Government, inured to vigorously and ruthlessly muscling funds from taxpaying slaves and spending wildly, quickly must convert to charm and persuasion to entice perpetual, petulant, scrutinizing public banker to lend. Present methods of accounting benefits of public expenditures are primitive. With confiscation prohibited and a capital charge introduced, the contrivance and advent of new methods of public accounting will force government to financially justify every public expenditure and investment.
The people or resident lenders, informed by the novelty of financial scrutiny, shall become the arbiters of which public expenditures are worthy and deserving of funding, and which are unworthy and deserving of rejection. Government shall submit every government program to a complete examination of costs and benefits.
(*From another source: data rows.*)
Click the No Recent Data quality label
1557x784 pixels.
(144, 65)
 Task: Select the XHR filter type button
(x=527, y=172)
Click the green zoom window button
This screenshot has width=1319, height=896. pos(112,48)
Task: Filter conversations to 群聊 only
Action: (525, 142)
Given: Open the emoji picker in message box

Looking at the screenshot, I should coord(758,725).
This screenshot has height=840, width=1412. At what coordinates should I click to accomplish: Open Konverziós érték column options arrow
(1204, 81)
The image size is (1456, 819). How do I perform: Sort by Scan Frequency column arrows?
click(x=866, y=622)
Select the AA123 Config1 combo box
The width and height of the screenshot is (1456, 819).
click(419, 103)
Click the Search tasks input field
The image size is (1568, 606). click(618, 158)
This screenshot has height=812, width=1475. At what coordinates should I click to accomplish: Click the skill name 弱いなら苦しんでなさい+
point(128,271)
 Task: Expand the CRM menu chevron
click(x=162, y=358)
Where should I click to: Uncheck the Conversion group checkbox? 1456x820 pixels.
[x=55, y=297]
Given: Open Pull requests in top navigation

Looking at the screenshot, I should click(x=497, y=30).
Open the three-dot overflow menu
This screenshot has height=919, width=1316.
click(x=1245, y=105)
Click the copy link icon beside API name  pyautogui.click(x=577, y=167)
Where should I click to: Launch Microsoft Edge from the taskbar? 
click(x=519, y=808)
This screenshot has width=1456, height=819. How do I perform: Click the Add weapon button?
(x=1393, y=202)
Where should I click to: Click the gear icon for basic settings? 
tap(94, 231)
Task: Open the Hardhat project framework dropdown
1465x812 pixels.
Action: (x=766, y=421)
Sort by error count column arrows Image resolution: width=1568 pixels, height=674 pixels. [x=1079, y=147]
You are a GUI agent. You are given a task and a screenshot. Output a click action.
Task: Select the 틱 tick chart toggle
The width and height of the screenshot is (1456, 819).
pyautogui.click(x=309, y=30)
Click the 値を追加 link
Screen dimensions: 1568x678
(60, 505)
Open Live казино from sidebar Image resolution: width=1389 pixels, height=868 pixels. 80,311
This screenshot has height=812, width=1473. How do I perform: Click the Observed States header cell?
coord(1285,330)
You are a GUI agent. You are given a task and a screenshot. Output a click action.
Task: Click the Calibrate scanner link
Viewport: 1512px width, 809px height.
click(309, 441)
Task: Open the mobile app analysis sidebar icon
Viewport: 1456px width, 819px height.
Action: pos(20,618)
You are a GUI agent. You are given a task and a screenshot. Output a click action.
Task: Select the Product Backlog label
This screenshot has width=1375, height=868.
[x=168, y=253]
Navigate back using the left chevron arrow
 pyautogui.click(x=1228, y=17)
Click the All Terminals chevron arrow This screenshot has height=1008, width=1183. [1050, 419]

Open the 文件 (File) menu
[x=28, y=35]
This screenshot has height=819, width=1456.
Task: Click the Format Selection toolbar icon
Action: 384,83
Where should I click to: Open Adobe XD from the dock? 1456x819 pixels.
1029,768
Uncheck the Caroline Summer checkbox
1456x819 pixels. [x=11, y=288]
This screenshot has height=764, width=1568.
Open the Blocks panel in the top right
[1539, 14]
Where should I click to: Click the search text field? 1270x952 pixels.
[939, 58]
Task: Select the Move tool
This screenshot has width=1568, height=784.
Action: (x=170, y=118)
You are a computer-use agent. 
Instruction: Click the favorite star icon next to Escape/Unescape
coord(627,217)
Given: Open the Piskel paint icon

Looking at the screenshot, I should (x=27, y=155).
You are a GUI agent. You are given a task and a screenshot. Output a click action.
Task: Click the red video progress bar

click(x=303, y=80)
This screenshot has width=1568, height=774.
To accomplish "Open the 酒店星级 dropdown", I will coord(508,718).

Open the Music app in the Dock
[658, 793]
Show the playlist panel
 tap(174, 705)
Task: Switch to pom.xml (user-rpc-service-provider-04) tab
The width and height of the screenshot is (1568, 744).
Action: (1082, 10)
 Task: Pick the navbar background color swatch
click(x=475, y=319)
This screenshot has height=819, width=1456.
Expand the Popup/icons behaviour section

Most programs, borne of government arrogance and greed, shall not survive such piercing scrutiny, and those that do shall be completely reformed.
How could the US Federal Government charm free-lending citizens of Florida or Maine to support gifts to politically connected farmers in Illinois or Iowa, or charm free-lending citizens of Illinois and Iowa to support vast US Naval operations throughout the world including the construction of new aircraft carrier groups? People, seeking value for money, would prefer lending to worthy public projects in the immediate vicinity, not in distant lands where projects and returns possess dubious value.
Why would the lender or Public Banker offer copious and direct financial support through costly welfare administration to able-bodied persons and favoured corporations? Why fund an unwinnable drug war, Marxist dominated public education systems, or corrupt and perverted law enforcement and court systems?
If in the era of the Public Banker malfeasance and mal-administration should persist, the people shall reprise neglect and derelictions by withholding funds and depriving government of the means to operate until the culprits are investigated, identified, arrested, charged, prosecuted, sentenced, jailed, and, if the penalty allows, executed.
One does not like to see savings or pension holdings diminished or destroyed by those entrusted with their money. The same fears that motivate the private lender motivate the Public Banker. Violate the public trust or offend the majority, the public shall cease lending, and perhaps start selling large amounts of bonds, lessening their value and causing great losses to all bondholders, among whom one may count public servants, labourers, professionals, and tradesman.
Government shall have every incentive to ensure the profitable and efficient provision of public goods. In summary, one learns quickly to treat his banker far better than his taxpaying slave.
With government compelled to seek profitable public investments the wealth of a community should explode. Imagine an economy producing 100 units with 40 to government and 60 to the people. By imposing a capital charge overseen by the vigilant Public Banker, government expenditure should decline sharply, to perhaps 10 units. The potent deterrent effect of Taxation, which so many right wing economists advance as a barrier to expansive government, shall disappear. The annual product of 100 units could easily rise to 135. Instead of a meager 60 units, the people would enjoy 125 units of product, better than a doubling of income.
Imagine a corporation that borrowed 10 units and created 65 units of assets every year, a return of 550%. Who wouldn’t buy their stock or lend them money!
If economists were to recognize the consequences of imposing a capital charge on all public expenditures, they would welcome rather than ridicule such a profoundly benign and enriching measure. Let the era of the taxpaying slave yield to the age of the Public Banker.